Even deep into this drama, it's difficult for viewers to forget that this is as much a story about privilege as it is about addiction. Based on his 18 stints in rehab from the age of 15, co-writer Nick Reiner's experience, thus far, differs in outcome from that of most drug addicts in that his ordeal (to date) has ended in a multi-million dollar movie. At times the film feels like a string of passages from a drug addict's diary, rewritten post-recovery to adhere to screenplay form. The script isn't bad; it's just not artfully enough constructed to get at the true emotional pain and satisfaction a subject this tragic could potentially mine. Nick's father, director Rob Reiner, is the gifted filmmaker responsible for such comic classics as When Harry Met Sally and The Princess Bride. Perhaps the collaborators are too close to the subject, as you get the sense that -- as earnest and workmanlike as this movie is -- emotions are held at bay.
And consequences are perhaps unintentionally mitigated by our knowledge that ultimately, Charlie's wealthy and caring parents will be there to help. As the co-author did in life, Charlie ends up temporarily on the street -- but as a child of privilege, we know that Charlie has choices money can buy, while many, many others in his position do not. Additionally, Charlie tries so hard to cover his pain and distance himself from his own situation with sarcasm and cynicism that he makes it tough for audiences to like him, to see beneath the armor to his decent core. And his father, however misinformed by experts about the most beneficial approach to Charlie's problem, is portrayed as a stock, clichéd villain who's only allowed to reveal actual feelings in the movie's final moments, at which time Charlie, too, exposes some emotions and vulnerabilities. It's all a bit to late to work. A Star Is Born, also about addiction buffered by wealth, tears your heart, while Being Charlie misses opportunities to dig into the pain and collateral damage of addiction. No doubt the Reiners truly felt all of that kind of pain, but the movie falls short of evoking it in us.
Talk to your kids about ...
Families can talk about how Being Charlie portrays depicts substance use and addiction. Is it glamorized in any way? Do you think openly discussing the dangers of addiction might help younger people avoid drug and alcohol abuse?
What are the repercussions of drug use in this movie? Why is it important for kids to see consequences?

========

• **WHAT TO DO**: Decide whether each statement agrees with the Being Charlie review, answering yes or no and quoting the exact words from the review that settle it. 1. Nick Reiner went to rehab 18 times, starting at age 15. 2. The review credits Rob Reiner with The Princess Bride. 3. Charlie's father shows his real feelings early in the movie.

[A series of records]
========

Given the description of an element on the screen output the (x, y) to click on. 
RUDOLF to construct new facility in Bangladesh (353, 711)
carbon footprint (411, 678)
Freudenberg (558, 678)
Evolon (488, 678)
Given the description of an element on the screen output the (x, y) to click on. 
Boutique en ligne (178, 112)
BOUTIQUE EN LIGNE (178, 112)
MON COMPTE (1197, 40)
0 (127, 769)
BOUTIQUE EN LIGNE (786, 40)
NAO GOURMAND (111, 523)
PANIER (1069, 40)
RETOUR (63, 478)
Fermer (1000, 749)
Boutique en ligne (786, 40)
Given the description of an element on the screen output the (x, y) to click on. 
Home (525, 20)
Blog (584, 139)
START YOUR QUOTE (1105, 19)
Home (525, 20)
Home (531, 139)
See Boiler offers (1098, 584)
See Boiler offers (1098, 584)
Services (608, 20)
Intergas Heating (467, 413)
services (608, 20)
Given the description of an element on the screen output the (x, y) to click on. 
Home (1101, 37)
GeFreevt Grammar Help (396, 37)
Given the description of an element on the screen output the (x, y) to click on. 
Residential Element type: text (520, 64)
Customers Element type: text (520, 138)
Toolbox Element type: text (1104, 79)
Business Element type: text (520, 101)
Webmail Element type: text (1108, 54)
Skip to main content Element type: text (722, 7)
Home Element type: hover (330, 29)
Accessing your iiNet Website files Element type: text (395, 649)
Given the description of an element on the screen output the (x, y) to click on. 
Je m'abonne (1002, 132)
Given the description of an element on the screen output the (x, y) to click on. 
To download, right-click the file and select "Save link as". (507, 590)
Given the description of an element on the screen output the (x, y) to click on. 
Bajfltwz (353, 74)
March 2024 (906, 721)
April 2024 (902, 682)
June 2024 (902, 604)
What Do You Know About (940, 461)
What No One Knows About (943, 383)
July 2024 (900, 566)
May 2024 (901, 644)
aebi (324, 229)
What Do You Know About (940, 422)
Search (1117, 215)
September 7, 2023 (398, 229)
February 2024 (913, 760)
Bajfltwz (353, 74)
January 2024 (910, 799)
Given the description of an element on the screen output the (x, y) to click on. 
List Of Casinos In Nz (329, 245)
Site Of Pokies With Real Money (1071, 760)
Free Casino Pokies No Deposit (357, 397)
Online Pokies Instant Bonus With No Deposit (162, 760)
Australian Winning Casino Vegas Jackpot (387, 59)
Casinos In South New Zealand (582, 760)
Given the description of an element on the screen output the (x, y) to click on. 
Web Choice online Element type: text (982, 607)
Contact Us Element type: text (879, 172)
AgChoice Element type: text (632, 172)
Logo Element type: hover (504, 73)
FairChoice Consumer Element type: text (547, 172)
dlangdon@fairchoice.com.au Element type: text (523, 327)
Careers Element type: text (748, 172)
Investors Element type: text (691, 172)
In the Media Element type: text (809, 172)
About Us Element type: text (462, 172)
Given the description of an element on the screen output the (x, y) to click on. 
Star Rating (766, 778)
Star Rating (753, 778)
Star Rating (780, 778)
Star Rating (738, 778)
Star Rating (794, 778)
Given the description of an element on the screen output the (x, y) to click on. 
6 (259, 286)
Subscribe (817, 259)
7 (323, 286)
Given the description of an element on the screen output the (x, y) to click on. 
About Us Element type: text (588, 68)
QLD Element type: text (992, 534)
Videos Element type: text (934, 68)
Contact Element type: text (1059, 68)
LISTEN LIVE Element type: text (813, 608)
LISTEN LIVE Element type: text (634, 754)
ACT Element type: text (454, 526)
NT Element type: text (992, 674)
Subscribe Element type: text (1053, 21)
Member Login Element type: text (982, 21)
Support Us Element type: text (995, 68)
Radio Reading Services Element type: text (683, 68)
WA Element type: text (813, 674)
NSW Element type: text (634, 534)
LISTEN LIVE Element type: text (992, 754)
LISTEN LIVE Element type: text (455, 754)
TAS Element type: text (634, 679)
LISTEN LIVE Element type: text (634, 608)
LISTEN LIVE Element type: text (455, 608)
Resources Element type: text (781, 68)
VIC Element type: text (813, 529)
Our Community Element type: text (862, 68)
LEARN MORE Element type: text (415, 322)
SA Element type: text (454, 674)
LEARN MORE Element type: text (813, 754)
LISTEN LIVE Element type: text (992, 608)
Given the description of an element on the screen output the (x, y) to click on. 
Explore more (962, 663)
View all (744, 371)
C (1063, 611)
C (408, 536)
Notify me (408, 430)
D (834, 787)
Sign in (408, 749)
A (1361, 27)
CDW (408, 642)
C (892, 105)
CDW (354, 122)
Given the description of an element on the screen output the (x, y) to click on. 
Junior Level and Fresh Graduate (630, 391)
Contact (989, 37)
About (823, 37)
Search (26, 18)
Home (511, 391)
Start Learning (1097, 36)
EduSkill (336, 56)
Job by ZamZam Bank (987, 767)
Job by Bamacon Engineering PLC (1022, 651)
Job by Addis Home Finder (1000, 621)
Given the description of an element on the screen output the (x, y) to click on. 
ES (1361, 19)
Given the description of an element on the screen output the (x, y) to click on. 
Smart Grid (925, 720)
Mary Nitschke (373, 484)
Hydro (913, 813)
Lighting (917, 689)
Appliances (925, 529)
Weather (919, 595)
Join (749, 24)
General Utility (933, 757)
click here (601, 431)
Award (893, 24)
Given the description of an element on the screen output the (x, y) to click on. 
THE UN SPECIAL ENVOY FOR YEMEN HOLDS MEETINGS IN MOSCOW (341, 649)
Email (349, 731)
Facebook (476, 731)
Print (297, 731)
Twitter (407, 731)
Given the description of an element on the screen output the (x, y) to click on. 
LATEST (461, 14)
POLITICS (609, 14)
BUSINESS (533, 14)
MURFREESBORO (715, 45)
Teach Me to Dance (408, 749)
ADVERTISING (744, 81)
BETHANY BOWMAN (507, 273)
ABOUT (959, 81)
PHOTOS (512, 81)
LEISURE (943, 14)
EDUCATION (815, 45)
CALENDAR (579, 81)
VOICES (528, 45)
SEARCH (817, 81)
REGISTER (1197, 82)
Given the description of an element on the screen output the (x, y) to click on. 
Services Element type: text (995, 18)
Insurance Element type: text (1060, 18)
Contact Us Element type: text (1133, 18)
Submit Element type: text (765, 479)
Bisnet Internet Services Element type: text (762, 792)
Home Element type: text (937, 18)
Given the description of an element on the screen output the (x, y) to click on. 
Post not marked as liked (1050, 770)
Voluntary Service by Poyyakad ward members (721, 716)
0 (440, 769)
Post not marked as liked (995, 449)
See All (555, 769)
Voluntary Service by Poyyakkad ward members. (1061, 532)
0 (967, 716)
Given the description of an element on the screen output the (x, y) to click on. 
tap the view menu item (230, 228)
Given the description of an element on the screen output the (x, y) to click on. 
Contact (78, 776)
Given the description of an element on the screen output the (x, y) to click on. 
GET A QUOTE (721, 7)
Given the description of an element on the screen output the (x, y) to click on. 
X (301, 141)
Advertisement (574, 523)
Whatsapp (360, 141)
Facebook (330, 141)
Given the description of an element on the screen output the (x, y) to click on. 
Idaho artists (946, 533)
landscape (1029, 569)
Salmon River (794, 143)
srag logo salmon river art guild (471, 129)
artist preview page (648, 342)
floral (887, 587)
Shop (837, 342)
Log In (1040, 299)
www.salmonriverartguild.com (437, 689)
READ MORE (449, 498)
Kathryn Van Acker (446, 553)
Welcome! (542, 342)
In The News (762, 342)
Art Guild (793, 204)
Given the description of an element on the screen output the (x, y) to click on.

========

• **CORRECT OUTPUT**:
1. Yes: "Based on his 18 stints in rehab from the age of 15"
2. Yes: "director Rob Reiner, is the gifted filmmaker responsible for such comic classics as When Harry Met Sally and The Princess Bride"
3. No: "who's only allowed to reveal actual feelings in the movie's final moments"